Wednesday, August 29, 2007

Torrential Downpour: Life in Ideas

Changing churches
Living a life devoted to ideas does not typically mean going along passively, or letting self-interest above all else dictate your life. It means altering your life for these ideas. Vegetarianism is such an idea: to devote yourself to the belief that humans shouldn't eat animals, you must make sacrifices in your life. The idea becomes more important to you than pleasure.

It also means that you may not stay in a church simply because it is what you are born (or married) into. You must consider your conscience, and be willing to change your life over an idea.

And so my wife and I are looking for a new church: we can no longer attend the church she has grown up in, and formed a community with, because it has such different values than our own. The differences are not superficial but quite deep and fundamental. In part it is a parenting decision: not only do we not want our children taught things we don't believe, but we don't want our children to see us attending a church that teaches things we don't believe.

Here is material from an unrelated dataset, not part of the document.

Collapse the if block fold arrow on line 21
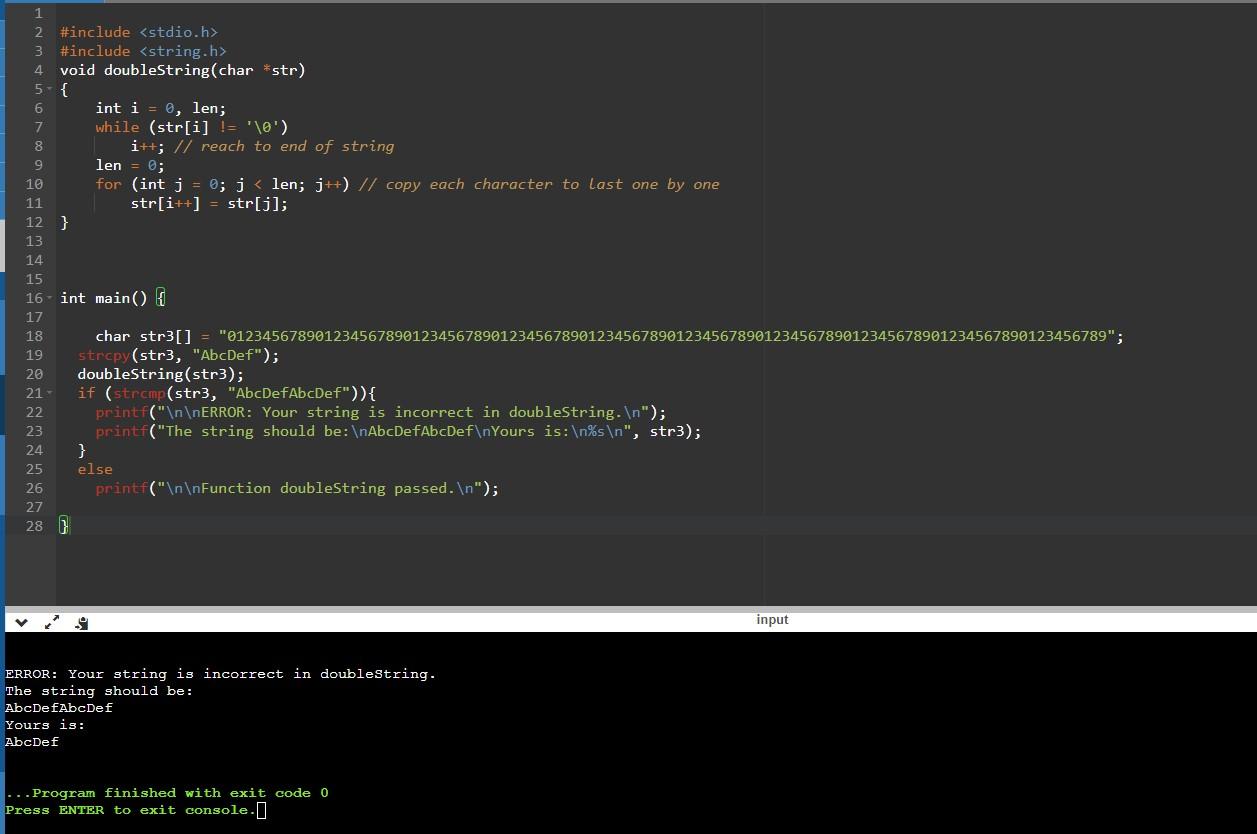1257x834 pixels. [x=47, y=392]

But in part, I may be at the beginnings of a religious rebirth, and I have ideas of what I believe Christianity truly is (thanks to Dostoevsky, Yoder, and Hugo, among others). My wife shares with me many of these beliefs. And the church we currently attend is not that. For me, changing churches is not a terribly difficult choice to make: it is meaningful, but I'm not actually a member at the church we attend anyway (though I was married there and my son was baptized there: I do have an emotional connection). For my wife, she will be separating (though not entirely we hope) from a tradition and community that she has had her entire life.

Practical matters still determine what new church we choose: a near location and early service times are important. But we're able to make a conscious, deliberate choice about the church we wish to be a part of, about living a Christian life as we believe it is meant to be. This requires change. This requires sacrifice. But it is a choice one makes when ideas guide ones' life.

Falling with Valjean
You probably know the story of Jean Valjean's crime and redemption. If you listen to the Les Mierables musical soundtrack, the music takes you past the particularly distressing crime to his moment of forgiveness and redemption. It is inevitable; it makes the fall tolerable.

But to read the book, even if you know the redemption that is coming, you are still required to fall with Valjean. You see the darkness of that moment, before the eventual escape from despair and sin. Right now I have finished the chapter in which Valjean steals the silver, but I have not read further. I'm currently stuck in despair with him, experiencing that moment.

addendum: it's worth noting that the moment of forgiveness comes in the very next chapter; my stopping point in the book heightened the sense of loss.

Let me recommend the HBO series Rome. Now that I have seen the entire series (just two seasons), I recognize what an artistic feat it is. I'd compare it to Deadwood in complexity; it is more complicated than The Sopranos. In the closing scenes of the series, it is tremendously difficult to understand what we should feel about what we see.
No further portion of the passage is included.